■ Exercise materials
■ ■ ■ ■ ■ ■ ■
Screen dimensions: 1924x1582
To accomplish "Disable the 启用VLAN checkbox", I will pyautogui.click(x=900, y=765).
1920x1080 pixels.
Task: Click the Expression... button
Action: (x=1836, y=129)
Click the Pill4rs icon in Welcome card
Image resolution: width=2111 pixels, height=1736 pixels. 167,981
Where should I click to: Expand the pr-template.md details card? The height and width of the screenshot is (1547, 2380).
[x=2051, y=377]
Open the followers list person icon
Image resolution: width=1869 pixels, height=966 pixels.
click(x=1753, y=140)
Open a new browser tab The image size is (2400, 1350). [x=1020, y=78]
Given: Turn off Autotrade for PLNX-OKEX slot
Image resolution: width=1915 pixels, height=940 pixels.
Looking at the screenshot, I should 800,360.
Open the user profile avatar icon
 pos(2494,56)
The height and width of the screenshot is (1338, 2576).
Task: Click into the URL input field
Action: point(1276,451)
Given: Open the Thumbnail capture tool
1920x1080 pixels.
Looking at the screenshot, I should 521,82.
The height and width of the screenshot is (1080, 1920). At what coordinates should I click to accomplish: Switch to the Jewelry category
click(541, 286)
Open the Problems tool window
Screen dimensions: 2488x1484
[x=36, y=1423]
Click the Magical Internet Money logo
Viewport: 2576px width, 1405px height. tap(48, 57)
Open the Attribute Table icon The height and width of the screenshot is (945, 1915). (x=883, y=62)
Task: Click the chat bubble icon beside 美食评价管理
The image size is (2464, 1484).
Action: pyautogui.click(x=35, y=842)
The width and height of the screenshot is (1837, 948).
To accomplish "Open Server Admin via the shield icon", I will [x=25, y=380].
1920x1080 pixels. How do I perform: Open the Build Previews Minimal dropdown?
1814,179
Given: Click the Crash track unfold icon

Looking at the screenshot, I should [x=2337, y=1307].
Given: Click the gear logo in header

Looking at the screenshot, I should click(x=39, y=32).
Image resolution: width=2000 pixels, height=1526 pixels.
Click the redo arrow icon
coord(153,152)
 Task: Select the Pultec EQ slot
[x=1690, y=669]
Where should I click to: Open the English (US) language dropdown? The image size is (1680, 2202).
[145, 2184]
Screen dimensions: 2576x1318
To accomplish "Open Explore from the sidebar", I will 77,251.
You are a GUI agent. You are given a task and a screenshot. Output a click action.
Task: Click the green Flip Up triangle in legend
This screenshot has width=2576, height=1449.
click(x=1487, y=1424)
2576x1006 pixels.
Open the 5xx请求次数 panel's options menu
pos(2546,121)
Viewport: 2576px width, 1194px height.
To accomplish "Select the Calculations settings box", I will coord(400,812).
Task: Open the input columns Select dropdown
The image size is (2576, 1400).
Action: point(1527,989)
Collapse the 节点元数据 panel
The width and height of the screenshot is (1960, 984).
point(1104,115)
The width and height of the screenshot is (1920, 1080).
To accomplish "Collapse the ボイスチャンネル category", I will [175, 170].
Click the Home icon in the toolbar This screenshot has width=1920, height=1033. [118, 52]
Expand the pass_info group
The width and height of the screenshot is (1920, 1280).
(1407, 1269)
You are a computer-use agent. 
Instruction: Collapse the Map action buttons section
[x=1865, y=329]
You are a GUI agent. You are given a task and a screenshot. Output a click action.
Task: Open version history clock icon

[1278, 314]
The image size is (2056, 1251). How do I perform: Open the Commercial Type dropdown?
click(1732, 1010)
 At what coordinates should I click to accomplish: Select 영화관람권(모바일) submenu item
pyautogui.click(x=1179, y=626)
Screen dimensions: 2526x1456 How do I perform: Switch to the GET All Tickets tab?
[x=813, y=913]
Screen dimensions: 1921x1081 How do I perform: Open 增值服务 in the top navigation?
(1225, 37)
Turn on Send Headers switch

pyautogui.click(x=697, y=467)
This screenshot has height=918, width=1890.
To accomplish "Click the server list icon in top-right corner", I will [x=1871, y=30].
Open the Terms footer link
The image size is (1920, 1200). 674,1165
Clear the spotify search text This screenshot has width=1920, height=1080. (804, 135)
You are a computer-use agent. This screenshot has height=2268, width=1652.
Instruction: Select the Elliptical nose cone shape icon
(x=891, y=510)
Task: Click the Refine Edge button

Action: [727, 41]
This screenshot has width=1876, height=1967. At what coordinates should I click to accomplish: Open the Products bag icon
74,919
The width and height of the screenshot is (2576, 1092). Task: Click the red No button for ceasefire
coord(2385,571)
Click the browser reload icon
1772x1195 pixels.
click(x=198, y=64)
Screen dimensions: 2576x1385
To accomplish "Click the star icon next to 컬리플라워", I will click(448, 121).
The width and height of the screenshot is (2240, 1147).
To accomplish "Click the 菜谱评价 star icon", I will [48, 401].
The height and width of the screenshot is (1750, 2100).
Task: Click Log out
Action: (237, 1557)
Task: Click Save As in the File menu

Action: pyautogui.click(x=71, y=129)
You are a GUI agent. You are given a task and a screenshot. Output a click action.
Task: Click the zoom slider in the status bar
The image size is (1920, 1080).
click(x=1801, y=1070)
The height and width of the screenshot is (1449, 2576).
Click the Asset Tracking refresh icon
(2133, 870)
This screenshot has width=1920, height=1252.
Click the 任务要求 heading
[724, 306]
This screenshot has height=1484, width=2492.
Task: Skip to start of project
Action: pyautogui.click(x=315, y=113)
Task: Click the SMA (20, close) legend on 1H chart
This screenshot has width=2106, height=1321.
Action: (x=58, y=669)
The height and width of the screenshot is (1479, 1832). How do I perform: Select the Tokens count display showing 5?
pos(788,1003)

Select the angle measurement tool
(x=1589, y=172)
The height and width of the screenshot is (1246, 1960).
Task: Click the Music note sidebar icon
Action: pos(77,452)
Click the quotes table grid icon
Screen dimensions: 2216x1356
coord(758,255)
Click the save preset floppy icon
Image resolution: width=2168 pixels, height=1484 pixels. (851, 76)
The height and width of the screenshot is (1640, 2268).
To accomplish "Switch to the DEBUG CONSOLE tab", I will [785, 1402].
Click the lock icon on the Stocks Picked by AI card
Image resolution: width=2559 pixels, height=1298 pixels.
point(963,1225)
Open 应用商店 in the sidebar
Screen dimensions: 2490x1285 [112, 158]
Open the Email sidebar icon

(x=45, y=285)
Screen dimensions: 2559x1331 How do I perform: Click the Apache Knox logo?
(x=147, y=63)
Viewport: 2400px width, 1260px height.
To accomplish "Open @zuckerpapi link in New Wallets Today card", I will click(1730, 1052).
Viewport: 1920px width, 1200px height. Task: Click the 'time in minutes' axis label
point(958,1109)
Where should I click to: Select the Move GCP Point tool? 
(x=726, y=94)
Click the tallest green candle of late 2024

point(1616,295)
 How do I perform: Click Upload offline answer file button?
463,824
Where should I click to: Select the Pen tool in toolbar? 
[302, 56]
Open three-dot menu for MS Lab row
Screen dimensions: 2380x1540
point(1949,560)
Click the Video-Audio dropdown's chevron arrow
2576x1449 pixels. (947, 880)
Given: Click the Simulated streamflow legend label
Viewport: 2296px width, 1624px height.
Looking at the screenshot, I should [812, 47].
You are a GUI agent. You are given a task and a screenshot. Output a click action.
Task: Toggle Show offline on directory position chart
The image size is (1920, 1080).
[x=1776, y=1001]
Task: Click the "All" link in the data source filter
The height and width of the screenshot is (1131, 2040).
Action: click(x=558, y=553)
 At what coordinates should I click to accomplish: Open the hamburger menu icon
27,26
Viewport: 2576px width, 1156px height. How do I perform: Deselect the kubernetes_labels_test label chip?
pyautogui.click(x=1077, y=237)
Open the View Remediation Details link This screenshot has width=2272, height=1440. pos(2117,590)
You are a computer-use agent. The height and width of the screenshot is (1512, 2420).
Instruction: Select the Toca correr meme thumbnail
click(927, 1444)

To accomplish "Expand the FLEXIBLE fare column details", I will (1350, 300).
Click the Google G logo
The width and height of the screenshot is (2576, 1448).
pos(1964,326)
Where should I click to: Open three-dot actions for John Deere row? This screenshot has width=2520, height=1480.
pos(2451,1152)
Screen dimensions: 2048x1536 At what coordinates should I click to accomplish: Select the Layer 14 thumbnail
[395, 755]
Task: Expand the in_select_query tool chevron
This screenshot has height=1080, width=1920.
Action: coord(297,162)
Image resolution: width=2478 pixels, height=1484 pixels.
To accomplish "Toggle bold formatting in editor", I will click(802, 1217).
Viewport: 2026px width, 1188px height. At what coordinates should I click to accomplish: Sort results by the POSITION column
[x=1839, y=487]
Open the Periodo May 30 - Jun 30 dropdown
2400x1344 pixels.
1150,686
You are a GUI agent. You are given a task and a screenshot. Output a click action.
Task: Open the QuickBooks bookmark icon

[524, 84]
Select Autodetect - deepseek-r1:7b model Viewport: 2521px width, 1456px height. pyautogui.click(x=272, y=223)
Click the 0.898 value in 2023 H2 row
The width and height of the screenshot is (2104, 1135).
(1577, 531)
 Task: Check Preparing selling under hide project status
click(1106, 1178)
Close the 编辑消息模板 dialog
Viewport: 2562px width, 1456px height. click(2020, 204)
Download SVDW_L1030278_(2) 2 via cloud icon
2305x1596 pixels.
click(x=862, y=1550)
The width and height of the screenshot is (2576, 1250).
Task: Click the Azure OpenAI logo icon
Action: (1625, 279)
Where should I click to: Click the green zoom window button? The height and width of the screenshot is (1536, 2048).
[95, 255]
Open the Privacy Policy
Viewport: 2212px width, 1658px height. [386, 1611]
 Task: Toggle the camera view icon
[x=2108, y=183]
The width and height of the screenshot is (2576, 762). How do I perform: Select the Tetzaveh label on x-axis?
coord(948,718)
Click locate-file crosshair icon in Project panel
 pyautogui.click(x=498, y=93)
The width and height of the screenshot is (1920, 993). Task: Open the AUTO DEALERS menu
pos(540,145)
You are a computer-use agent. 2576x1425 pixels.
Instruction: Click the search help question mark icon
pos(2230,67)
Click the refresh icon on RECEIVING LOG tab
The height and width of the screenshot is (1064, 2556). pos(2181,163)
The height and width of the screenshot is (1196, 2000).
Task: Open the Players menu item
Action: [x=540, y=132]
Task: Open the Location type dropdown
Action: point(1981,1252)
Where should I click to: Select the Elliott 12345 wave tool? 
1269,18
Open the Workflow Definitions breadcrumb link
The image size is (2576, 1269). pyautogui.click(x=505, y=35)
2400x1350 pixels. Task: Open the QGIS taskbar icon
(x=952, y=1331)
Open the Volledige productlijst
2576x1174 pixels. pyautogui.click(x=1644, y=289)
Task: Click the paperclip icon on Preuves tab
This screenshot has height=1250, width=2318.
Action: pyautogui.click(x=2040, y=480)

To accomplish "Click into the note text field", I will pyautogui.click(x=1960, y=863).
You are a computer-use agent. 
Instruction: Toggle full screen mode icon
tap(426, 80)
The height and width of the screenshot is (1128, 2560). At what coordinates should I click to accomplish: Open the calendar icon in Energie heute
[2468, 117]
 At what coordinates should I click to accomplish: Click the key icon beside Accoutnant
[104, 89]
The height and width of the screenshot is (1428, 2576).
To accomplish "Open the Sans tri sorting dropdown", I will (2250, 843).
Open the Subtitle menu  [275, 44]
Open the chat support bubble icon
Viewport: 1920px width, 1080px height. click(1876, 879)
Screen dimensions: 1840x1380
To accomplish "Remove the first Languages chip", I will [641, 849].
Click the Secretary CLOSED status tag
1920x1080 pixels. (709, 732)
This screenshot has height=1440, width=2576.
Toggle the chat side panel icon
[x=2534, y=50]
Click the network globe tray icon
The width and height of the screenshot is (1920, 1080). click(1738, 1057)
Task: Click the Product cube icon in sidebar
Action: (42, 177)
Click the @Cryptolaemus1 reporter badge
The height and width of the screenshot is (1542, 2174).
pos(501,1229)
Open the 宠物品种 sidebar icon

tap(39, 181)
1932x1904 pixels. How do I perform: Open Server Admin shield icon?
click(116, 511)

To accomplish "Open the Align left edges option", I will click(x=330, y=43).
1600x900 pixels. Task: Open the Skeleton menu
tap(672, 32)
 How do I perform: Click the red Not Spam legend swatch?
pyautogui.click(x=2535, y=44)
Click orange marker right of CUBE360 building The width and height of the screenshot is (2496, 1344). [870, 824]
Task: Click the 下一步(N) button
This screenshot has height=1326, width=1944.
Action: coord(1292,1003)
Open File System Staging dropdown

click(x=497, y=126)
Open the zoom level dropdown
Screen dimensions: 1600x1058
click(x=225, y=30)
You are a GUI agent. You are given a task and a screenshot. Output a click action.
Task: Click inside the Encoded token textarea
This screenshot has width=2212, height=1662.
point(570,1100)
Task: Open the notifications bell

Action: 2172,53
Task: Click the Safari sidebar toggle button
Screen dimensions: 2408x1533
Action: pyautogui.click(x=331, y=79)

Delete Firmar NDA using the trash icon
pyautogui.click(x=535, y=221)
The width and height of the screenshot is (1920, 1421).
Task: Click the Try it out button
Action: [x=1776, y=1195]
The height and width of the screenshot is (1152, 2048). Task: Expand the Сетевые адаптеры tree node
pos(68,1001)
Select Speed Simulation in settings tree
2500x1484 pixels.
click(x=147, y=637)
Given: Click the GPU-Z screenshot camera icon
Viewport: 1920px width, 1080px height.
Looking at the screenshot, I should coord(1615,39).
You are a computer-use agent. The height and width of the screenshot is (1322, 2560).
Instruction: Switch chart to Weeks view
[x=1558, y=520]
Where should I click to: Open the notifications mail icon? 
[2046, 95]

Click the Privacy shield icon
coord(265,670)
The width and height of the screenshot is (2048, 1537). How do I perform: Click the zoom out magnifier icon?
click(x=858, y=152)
■ ■ ■ ■ ■ ■ ■
Find every line above that contains the word "right", and return each one.

■ Solution for this problem
To accomplish "Click the server list icon in top-right corner", I will [x=1871, y=30].
Click orange marker right of CUBE360 building The width and height of the screenshot is (2496, 1344). [870, 824]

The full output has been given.